Although the great white shark species is responsible for an average of 2-3 non-fatal attacks on swimmers, surfers, and divers each year, its role as a menace is exaggerated, being the most feared species of all sharks.
Young great white sharks eat fish, rays, and other sharks. Adults eat larger prey, including pinnipeds, small toothed whales, otters, and sea turtles. They also eat carrion. The sharks are found near shore along most of the temperate coastlines around the world. They have been observed along the coastlines of California to Alaska, the east coast of the USA and most of the Gulf coast, Hawaii, most of South America, South Africa, Australia, New Zealand, the Mediterranean Sea, West Africa to Scandinavia, Japan, and the eastern coastline of China and southern Russia.
The great white shark is a streamlined swimmer and a ferocious predator with 3,000 teeth at any one time. This much-feared fish has a torpedo-shaped body, a pointed snout, a crescent-shaped tail, 5 gill slits, no fin spines, an anal fin, and 3 main fins: the dorsal fin, and 2 pectoral fins.
Only the underbelly of the great white shark is actually white; its top surface is gray to blue gray. Great whites average 12-16 feet long.
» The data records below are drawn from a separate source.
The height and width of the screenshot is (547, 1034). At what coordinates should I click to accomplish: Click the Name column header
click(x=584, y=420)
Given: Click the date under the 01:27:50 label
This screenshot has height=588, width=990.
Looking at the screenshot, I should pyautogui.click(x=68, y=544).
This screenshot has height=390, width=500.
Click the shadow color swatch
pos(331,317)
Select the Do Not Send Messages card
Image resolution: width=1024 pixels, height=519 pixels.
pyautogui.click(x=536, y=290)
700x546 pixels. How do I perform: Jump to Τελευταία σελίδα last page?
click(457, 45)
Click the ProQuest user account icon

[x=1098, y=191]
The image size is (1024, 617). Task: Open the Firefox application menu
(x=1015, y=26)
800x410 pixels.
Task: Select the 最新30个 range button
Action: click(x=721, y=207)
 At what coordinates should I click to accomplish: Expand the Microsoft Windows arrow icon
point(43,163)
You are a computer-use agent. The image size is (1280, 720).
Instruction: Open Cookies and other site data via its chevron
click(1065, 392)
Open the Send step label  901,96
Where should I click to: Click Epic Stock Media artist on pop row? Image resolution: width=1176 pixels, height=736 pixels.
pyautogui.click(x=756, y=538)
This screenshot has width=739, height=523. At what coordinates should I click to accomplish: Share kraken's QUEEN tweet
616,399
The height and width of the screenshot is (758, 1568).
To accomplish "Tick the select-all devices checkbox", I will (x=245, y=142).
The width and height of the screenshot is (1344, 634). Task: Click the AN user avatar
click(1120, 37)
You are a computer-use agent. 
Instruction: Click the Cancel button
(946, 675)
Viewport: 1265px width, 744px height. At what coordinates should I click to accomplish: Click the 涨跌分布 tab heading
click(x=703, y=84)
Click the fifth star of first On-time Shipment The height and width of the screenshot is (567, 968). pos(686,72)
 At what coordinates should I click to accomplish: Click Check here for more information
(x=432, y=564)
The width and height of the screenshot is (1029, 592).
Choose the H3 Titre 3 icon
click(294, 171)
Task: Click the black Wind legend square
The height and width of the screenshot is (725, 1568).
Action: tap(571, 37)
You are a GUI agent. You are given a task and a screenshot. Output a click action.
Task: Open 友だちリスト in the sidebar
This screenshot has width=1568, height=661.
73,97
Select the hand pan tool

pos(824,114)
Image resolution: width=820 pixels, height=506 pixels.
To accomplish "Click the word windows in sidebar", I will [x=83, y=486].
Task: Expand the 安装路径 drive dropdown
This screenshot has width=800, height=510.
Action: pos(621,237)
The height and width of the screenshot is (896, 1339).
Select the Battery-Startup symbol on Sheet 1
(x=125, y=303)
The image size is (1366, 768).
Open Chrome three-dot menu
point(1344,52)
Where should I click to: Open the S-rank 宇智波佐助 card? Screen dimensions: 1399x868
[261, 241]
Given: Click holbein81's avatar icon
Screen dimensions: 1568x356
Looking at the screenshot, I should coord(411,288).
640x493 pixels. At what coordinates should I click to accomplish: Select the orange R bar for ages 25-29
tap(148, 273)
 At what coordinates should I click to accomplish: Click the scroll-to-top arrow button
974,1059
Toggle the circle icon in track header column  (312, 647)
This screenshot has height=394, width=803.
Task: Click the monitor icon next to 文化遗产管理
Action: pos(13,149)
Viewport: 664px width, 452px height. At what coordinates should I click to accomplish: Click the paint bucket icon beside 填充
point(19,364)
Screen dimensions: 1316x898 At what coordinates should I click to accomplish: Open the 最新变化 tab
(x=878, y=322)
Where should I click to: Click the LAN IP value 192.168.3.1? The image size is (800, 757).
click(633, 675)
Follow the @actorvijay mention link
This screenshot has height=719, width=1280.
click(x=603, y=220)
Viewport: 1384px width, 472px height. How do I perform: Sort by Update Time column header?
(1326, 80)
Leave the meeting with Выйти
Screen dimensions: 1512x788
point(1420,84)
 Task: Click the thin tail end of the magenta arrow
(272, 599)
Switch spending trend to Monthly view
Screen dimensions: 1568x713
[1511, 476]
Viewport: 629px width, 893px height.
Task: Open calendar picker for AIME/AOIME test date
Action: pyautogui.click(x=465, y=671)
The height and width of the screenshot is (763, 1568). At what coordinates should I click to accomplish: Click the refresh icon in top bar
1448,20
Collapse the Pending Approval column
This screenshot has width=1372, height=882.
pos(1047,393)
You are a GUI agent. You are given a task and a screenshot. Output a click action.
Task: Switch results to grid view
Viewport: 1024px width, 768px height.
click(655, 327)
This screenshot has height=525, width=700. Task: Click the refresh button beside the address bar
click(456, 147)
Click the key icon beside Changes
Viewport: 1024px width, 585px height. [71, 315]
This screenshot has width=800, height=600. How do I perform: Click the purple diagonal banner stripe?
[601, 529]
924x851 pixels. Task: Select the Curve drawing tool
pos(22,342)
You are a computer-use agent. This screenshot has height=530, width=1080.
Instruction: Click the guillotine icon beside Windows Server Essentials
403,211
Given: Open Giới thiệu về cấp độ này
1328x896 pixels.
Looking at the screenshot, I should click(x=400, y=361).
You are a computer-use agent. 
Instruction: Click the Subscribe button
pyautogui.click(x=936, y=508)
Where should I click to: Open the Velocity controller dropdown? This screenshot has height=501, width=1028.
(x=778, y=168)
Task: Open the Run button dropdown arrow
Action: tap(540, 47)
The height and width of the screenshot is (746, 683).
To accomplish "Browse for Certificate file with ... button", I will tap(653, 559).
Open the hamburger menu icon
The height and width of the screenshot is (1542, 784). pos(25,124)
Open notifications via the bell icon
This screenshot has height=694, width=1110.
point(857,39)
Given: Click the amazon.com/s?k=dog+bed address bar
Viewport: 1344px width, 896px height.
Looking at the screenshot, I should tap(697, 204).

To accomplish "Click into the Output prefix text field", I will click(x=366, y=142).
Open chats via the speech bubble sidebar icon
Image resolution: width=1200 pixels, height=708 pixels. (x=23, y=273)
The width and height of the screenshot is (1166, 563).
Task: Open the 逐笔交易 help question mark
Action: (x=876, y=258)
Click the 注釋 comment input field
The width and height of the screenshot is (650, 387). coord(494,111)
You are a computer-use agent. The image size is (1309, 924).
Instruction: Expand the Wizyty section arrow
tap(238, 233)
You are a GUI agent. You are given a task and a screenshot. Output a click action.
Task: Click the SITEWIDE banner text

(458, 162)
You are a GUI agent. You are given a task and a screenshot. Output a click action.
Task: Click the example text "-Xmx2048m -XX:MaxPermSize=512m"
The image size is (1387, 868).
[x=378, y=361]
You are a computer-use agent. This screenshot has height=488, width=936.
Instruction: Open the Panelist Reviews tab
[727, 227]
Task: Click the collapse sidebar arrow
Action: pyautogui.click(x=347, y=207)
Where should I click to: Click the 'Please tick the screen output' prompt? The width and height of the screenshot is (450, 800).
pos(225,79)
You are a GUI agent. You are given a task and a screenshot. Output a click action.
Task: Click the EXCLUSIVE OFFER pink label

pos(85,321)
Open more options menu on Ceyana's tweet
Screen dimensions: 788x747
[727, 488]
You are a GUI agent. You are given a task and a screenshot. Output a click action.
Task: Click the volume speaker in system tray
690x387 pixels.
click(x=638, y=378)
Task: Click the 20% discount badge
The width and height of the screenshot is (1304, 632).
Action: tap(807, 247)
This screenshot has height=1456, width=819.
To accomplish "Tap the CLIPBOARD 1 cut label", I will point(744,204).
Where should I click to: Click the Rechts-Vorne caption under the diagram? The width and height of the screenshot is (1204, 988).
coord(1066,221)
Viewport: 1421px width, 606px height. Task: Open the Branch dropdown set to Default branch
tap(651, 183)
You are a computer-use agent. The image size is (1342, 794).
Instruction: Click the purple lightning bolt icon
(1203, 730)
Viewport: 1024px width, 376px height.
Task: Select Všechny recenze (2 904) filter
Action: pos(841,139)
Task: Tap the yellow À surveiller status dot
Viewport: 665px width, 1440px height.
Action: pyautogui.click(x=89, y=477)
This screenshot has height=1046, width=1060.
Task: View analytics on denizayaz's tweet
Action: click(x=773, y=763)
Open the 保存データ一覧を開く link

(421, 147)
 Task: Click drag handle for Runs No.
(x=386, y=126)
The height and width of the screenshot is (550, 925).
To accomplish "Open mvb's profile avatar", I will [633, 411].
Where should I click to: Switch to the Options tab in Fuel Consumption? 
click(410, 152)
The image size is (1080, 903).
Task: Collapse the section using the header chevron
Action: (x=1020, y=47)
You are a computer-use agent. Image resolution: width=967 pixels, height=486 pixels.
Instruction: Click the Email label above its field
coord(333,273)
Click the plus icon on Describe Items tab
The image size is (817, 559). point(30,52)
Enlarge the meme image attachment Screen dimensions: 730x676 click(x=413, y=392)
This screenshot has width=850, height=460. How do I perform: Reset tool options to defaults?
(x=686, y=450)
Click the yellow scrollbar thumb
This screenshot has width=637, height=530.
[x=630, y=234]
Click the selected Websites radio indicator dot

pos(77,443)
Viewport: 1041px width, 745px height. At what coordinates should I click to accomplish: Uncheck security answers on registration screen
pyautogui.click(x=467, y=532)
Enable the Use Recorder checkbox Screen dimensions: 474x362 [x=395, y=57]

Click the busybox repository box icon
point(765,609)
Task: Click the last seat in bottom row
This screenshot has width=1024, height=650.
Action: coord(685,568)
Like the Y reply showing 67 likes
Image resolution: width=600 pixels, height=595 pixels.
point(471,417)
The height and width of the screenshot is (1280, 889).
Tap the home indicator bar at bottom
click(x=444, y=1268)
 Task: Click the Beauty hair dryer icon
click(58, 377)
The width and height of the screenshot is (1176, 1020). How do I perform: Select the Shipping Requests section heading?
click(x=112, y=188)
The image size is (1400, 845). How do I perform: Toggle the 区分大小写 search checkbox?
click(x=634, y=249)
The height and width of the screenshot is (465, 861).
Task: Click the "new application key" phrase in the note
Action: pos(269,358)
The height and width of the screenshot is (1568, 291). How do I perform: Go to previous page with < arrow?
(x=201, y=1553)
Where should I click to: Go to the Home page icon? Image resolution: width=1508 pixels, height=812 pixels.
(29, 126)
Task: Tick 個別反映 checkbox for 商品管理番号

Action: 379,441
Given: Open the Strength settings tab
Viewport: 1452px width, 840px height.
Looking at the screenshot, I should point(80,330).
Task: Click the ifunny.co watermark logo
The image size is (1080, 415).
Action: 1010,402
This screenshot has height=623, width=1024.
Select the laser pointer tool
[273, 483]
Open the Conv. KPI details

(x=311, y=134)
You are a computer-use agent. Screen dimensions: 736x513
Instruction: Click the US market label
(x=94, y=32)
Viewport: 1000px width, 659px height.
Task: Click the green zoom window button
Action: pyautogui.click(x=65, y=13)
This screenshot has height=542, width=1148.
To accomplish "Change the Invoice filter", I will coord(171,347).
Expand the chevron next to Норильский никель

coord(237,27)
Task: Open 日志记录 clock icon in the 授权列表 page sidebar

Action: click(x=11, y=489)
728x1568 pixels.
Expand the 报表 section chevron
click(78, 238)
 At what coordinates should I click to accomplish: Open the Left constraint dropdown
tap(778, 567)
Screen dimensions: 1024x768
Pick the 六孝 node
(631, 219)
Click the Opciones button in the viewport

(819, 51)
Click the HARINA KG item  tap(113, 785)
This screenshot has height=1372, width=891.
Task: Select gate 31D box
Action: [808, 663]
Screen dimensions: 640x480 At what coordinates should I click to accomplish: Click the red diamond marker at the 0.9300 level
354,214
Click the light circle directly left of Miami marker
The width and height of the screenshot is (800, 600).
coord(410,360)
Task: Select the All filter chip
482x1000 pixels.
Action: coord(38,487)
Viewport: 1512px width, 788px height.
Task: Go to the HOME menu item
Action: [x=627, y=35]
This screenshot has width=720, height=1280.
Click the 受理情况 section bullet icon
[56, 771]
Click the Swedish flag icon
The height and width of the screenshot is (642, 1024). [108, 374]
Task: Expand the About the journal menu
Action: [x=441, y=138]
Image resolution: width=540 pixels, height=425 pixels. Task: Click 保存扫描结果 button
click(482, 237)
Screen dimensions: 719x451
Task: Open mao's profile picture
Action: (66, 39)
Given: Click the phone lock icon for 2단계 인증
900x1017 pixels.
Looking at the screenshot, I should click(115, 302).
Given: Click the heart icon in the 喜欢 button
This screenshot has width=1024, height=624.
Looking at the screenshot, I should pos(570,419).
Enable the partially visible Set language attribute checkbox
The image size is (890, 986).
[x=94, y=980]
The biggest great white shark on record was 23 feet long, weighing about 7,000 pounds.
Great white sharks reproduce via aplacental viviparity; they give birth to 2-14 fully-formed pups that are up to 5 feet long. There is no placenta to nourish the babies - they must fend for themselves, even before birth. They swim away from the mother immediately after birth, there is no maternal care-giving.
Great whites are decreasing in numbers and are rare due to years of being hunted by man. They are a protected species along the coasts of California, USA, Australia, and South Africa.